EXERCISE TEXT

+ + + + + + +

Why You Shouldn’t Be Giving Your Kids Juice

Jun 02, 2017

Why You Shouldn’t Be Giving Your Kids Juice

Who doesn't love juice? You've loved juice since you were a wee babe, and now you like it with champagne or vodka. But, while juice tastes good, is it good to give to your kids? Not necessarily, according to a new report from the American Academy of Pediatrics (AAP). And it's not just the high sugar content in fruit juices that's the problem - juice has no fiber or protein, causing kids to drink too much, and possibly gain too much weight (by adding tons of sugar calories to their diet) or too little weight (by filling them up with liquid and reducing their desire for real food). Not only that: Juice often can cause diarrhea, bloating, and gas for toddlers who can't digest some of the carbs in juice.

+ + + + + + +

GIVEN DATA
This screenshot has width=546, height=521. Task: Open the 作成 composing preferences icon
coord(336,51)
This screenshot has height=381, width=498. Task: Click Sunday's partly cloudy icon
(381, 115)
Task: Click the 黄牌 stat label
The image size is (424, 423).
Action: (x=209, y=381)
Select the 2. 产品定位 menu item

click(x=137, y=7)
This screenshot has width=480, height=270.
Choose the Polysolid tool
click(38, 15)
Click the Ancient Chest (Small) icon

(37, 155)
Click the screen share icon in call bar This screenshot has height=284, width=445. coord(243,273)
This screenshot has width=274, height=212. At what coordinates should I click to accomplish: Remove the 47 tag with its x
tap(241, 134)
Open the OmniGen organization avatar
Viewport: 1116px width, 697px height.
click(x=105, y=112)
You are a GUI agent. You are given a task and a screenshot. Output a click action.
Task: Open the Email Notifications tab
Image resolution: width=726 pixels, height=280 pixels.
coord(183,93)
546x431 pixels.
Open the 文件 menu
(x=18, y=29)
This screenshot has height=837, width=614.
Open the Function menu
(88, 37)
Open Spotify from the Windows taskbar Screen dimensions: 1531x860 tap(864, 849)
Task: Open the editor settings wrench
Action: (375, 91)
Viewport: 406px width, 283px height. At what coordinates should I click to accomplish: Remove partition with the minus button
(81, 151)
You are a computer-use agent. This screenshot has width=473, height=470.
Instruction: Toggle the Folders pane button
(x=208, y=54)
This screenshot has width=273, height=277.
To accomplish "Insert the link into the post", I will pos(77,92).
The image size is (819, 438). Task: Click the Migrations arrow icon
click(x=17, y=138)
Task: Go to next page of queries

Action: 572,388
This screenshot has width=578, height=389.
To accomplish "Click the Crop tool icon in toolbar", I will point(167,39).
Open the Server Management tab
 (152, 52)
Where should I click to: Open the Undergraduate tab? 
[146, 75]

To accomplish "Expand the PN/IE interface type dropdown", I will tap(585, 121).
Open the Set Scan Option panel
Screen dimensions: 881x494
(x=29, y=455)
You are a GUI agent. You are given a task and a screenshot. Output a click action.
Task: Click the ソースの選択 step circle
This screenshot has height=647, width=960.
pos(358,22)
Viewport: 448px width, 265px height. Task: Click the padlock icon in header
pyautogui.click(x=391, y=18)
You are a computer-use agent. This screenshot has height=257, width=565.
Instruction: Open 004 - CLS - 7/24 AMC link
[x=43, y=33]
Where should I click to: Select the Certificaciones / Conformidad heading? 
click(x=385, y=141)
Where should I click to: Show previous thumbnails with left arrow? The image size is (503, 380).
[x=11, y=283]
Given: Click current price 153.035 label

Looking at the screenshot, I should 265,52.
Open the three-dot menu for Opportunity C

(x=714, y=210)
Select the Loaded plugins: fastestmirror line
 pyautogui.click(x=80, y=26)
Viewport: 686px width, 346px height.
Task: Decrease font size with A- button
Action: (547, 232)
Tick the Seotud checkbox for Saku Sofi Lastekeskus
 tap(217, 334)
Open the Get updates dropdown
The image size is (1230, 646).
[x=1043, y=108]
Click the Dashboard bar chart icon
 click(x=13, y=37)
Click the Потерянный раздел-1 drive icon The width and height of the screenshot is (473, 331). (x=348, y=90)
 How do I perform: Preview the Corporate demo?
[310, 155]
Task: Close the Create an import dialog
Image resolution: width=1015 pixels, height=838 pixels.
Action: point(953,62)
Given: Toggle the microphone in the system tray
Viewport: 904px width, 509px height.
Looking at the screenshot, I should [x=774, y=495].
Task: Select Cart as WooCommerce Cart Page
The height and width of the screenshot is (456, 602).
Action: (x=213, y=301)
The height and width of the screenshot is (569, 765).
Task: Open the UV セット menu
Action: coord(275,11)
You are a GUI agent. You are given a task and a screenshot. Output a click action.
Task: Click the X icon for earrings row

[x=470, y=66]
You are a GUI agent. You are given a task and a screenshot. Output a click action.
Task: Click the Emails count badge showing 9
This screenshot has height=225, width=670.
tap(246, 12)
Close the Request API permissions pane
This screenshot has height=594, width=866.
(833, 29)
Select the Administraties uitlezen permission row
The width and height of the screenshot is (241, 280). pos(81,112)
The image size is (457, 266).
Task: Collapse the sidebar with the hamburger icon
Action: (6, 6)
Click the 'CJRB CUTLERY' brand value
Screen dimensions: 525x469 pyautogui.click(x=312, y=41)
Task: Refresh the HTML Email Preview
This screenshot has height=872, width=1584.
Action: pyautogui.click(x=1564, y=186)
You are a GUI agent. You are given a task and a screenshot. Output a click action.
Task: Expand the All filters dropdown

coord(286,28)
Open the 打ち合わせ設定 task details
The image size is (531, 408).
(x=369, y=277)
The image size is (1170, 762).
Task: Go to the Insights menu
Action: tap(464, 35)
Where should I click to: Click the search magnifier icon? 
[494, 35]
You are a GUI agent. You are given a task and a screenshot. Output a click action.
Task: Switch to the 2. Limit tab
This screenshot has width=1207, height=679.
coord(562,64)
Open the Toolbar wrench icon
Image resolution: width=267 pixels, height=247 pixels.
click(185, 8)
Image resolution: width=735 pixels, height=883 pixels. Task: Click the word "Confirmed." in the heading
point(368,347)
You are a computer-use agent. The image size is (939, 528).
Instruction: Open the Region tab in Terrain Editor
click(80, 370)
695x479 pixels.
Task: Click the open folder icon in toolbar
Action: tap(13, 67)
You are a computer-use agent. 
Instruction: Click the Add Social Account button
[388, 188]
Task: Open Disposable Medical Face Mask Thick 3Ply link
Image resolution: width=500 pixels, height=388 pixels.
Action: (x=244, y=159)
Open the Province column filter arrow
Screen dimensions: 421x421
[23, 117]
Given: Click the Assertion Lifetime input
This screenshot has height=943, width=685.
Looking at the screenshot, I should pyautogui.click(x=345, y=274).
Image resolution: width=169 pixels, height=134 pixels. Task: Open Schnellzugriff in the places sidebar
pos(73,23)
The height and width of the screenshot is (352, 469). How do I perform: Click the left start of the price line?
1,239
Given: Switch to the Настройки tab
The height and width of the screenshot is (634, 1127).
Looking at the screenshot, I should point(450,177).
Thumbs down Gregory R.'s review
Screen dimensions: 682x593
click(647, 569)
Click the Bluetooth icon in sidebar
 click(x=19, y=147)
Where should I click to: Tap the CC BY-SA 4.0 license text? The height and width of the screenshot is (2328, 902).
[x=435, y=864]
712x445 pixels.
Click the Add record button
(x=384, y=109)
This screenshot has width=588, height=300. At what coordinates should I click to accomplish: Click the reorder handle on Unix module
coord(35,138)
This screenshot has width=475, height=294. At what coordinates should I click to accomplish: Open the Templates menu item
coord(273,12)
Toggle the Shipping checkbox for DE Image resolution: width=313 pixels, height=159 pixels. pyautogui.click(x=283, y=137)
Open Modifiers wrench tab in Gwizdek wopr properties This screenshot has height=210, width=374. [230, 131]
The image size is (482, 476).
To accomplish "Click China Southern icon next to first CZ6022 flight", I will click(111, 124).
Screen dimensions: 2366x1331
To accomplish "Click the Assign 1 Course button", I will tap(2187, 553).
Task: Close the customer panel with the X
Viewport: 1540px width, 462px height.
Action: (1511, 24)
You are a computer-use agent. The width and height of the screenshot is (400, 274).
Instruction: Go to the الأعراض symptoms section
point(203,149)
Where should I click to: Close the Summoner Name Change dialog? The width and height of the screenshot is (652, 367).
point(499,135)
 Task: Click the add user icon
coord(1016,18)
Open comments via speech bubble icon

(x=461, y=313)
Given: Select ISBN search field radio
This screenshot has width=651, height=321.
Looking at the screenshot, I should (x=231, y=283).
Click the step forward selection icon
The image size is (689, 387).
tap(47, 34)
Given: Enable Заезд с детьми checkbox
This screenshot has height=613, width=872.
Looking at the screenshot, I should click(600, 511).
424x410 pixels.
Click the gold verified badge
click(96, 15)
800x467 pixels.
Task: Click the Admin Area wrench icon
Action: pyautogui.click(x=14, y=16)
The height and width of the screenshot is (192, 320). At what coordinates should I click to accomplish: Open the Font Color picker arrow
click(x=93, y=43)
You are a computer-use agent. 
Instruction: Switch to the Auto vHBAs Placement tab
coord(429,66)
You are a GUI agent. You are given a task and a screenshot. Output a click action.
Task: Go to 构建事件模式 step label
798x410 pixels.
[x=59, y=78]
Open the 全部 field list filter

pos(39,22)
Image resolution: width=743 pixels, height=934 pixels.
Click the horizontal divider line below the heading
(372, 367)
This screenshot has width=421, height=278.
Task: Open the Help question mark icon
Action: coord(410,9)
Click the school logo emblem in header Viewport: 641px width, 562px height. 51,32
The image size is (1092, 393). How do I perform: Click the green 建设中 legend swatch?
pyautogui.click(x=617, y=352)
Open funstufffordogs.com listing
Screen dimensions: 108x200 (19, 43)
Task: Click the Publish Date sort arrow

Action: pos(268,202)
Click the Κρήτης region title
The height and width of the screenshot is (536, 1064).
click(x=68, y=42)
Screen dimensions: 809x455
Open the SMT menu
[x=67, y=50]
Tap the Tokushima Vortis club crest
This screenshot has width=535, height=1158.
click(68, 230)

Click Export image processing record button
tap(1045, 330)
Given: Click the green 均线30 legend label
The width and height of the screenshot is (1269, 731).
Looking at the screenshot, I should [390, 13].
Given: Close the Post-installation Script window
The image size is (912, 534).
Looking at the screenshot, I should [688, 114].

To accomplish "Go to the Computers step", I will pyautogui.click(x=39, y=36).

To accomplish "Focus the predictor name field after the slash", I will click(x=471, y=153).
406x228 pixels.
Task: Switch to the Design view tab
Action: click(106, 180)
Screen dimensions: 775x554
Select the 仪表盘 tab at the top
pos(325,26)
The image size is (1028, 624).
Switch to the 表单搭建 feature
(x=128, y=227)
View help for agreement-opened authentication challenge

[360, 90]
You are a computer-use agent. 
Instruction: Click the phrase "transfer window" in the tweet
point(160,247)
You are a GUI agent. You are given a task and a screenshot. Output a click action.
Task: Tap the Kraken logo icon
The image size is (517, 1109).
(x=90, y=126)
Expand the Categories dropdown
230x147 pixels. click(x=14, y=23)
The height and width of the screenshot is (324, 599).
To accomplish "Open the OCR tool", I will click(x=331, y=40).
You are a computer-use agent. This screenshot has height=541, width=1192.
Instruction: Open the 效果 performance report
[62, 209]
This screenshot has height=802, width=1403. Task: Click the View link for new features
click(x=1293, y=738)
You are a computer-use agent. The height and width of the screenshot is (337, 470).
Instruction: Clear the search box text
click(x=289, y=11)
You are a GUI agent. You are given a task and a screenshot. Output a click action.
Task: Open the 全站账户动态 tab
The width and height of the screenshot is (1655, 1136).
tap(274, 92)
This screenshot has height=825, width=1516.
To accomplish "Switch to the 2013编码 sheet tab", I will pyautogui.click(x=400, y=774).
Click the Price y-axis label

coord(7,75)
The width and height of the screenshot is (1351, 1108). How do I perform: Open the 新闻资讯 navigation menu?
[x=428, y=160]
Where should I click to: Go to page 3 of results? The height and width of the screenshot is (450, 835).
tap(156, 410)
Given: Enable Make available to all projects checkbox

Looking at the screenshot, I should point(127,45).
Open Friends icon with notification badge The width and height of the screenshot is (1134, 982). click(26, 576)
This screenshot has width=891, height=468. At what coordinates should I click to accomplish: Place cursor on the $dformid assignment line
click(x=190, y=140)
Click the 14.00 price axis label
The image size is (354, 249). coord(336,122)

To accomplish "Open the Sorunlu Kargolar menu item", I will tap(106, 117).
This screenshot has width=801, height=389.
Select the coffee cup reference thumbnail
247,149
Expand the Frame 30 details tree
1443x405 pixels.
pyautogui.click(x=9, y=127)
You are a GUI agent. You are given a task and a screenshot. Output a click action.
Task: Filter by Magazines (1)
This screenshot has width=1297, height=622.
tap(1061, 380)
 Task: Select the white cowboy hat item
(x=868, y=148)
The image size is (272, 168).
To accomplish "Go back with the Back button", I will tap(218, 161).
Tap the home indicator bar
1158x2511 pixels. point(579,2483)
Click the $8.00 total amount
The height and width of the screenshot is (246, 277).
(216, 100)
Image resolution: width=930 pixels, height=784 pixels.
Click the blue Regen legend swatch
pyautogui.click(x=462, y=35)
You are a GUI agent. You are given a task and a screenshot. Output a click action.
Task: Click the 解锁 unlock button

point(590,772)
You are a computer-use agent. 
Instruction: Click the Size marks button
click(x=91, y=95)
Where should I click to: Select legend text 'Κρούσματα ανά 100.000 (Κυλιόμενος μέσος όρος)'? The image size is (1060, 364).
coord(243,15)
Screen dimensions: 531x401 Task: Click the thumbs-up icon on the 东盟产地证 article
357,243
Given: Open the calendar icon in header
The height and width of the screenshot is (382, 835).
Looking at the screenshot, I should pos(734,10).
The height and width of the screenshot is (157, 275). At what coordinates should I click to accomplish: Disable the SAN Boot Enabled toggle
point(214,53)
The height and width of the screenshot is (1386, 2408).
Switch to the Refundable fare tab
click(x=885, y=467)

+ + + + + + +

STUDY QUESTIONS
1 – Swap "champagne" for "sparkling wine" in the juice article's passage between "Jun 02, 2017" and "carbs in juice.", inclusive, and give the passage back with that change.
2 – Continue the article on kids and juice, starting after its last sentence.
The entries stand apart from the juice article.

TASK RESPONSES
1 –
Jun 02, 2017

Why You Shouldn’t Be Giving Your Kids Juice

Who doesn't love juice? You've loved juice since you were a wee babe, and now you like it with sparkling wine or vodka. But, while juice tastes good, is it good to give to your kids? Not necessarily, according to a new report from the American Academy of Pediatrics (AAP). And it's not just the high sugar content in fruit juices that's the problem - juice has no fiber or protein, causing kids to drink too much, and possibly gain too much weight (by adding tons of sugar calories to their diet) or too little weight (by filling them up with liquid and reducing their desire for real food). Not only that: Juice often can cause diarrhea, bloating, and gas for toddlers who can't digest some of the carbs in juice.

2 –
How Much Fruit Juice Is Healthy for Kids?

For infants (<1 year old): None, unless your pediatrician recommends it for something like constipation.

For toddlers (ages 1 to 3): Maximum of 4 ounces of juice per day in a cup, not a bottle. (Drinking from a bottle of fruit juice can prolong sugar exposure, which could lead to cavities.)

For young kids (ages 4 to 6): No more than 4 to 6 ounces per day. It's better to encourage eating whole fruit.

For older kids (ages 7 to 18): No more than 1 cup a day — but again, encourage whole fruit.